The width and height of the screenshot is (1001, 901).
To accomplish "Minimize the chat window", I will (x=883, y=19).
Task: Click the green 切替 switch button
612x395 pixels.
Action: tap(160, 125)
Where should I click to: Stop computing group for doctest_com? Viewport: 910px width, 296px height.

» Job: Please present the listing above as a numbered list, leaving out any blank lines.

» Result of this exercise:
1. The width and height of the screenshot is (1001, 901).
2. To accomplish "Minimize the chat window", I will (x=883, y=19).
3. Task: Click the green 切替 switch button
4. 612x395 pixels.
5. Action: tap(160, 125)
6. Where should I click to: Stop computing group for doctest_com? Viewport: 910px width, 296px height.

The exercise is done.